MOVIE: "The Shuttered Room" (1967)

"The Shuttered Room" (aka "Blood Island") was based off a book by August Derleth and H.P. Lovecraft. The movie bears no resemblance to anything Lovecraftian. That’s not to say the movie was bad. It wasn’t. In fact, it was a fun ride.

"The Shuttered Room" centers around young Susannah Whatley-Keaton who, married and having just turned twenty-one, inherits the old mill house she grew up in off the New England coast. She and her husband travel to the small island community to take a look around. The only thing is…there is something evil living in that house. Something horrible that makes her aunt warn her to stay away, turn around and go home. But it’s not the thing in the house that Susannah and her husband need to worry about most; the menacing redneck townsfolk seem more dangerous than the family curse (think Straw Dogs). Is there really a demon living inside the house, or is it the townsfolk’s’ way of tormenting the “city folk”?

Made in 1967, this movie is so very much a product of the era. The camerawork uses a lot of the tweaked angles popular in the day. The music just barely walks the edge of atmospheric, with a toe in the psychedelic. Oddly, the director, David Greene, went on to direct "Godspell" (1973) a few years later. It does seem to fit.

Dated or not, the movie was quite fun. From the opening sequence of a young child and her parents being tormented by an unseen creature in the mill house, the pacing does not let up. Even though it takes over an hour for the first dead body to show up, it keeps you on the edge of your seat without letting you get bored, even during the exposition.

The performances were pretty good, too, especially Oliver Reed as the head baddie. In the 60s and 70s, quite a bit of Reed’s career came from playing either bad guys or guys only partially leaning bad. In the case of The Shuttered Room, he seems to relish the pure sinister qualities of his character, and that makes him fun to watch even as you root for his demise.

However, if you’re expecting something Lovecraftian, you will be disappointed in the movie. There are not a lot of quiet unnerving chills, nor are there any elder gods. It stays more along the lines of a Hammer film, where the horrors are punctuated either by creative camera use, musical cues or maniacal performances.

All in all, as its own movie, I definitely recommend "The Shuttered Room". Granted, I haven’t read the story so I’m not sure if it’s loyal or not (somehow I’m guessing it isn’t). But on its own, it’s a lot of fun.

-- Jen

BOOK: The Shuttered Room by August Derleth and H.P. Lovecraft (1959)

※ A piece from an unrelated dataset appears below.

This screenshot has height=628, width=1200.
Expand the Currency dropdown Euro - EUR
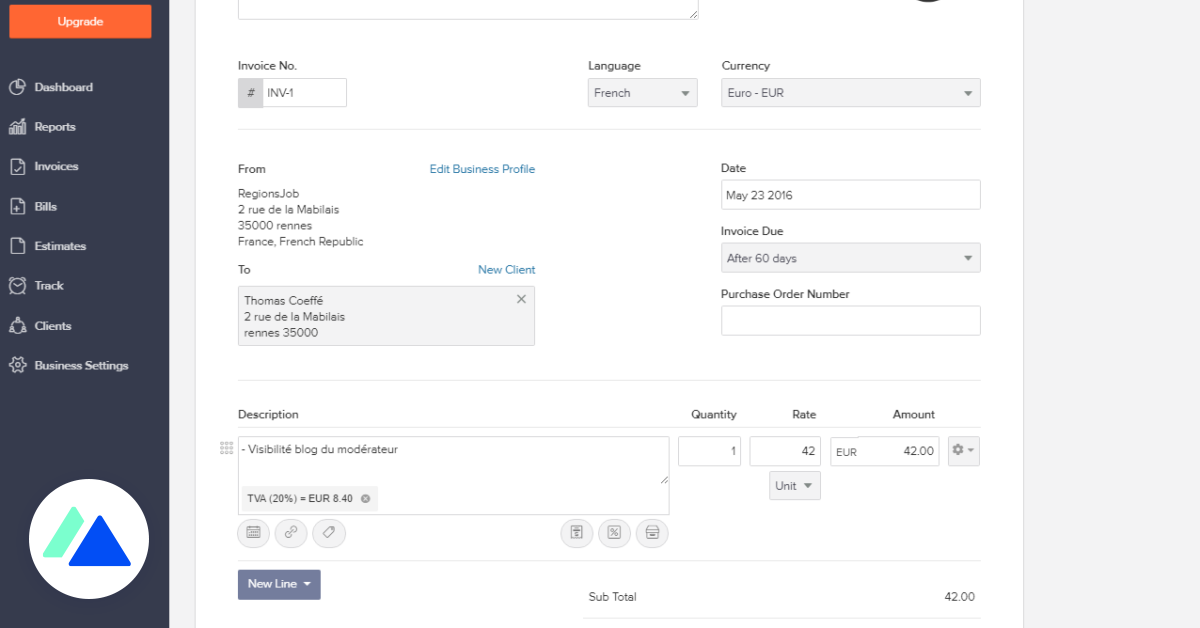(850, 93)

This short novella contains everything that Derleth's fans love about his posthumous "collaborations" with Lovecraft, and much of what his detractors hate about them. It is not as overt about his categorization of the Lovecraftian deities as many of his other stories, but it does add to the Mythos a level of order which is typically only tangentially approached in the original stories.
Specifically, this story serves as a sequel to two of Lovecraft's stories, The Dunwich Horror and The Shadow Over Innsmouth. Where it succeeds for me is that, while it sticks with Derleth's favorite Lovecraftian tropes (much of the plot being explained through passages from books or articles, italics at the end of the story... while HPL used these devices, it seems that they dominate the bulk of Derleth's most memorable Mythos stories) it does not lean upon them for the entire punch of the story. Instead, there are moments of activity by the protagonist and the backstory content is there merely to establish the connection to the two earlier tales.
When Derleth was focusing more on storytelling and less on imitation, he could produce wonderful pieces. His Solar Pons work and his Mythos pieces both produced some true gems, but his efforts to shoehorn the Mythos into alchemical constraints and traditional notions of good and evil have earned him deep enmity from many Lovecraftean fans. I don't share their view; instead, I simply feel that if Derleth was free to riff off of other authors' work without conveying their full intent, I don't see why I have to measure Derleth's work in the context of the original work. To me, Derleth's Mythos is the horror version of alternate history fiction, and this is among the best of those pieces.

Four stars out of five.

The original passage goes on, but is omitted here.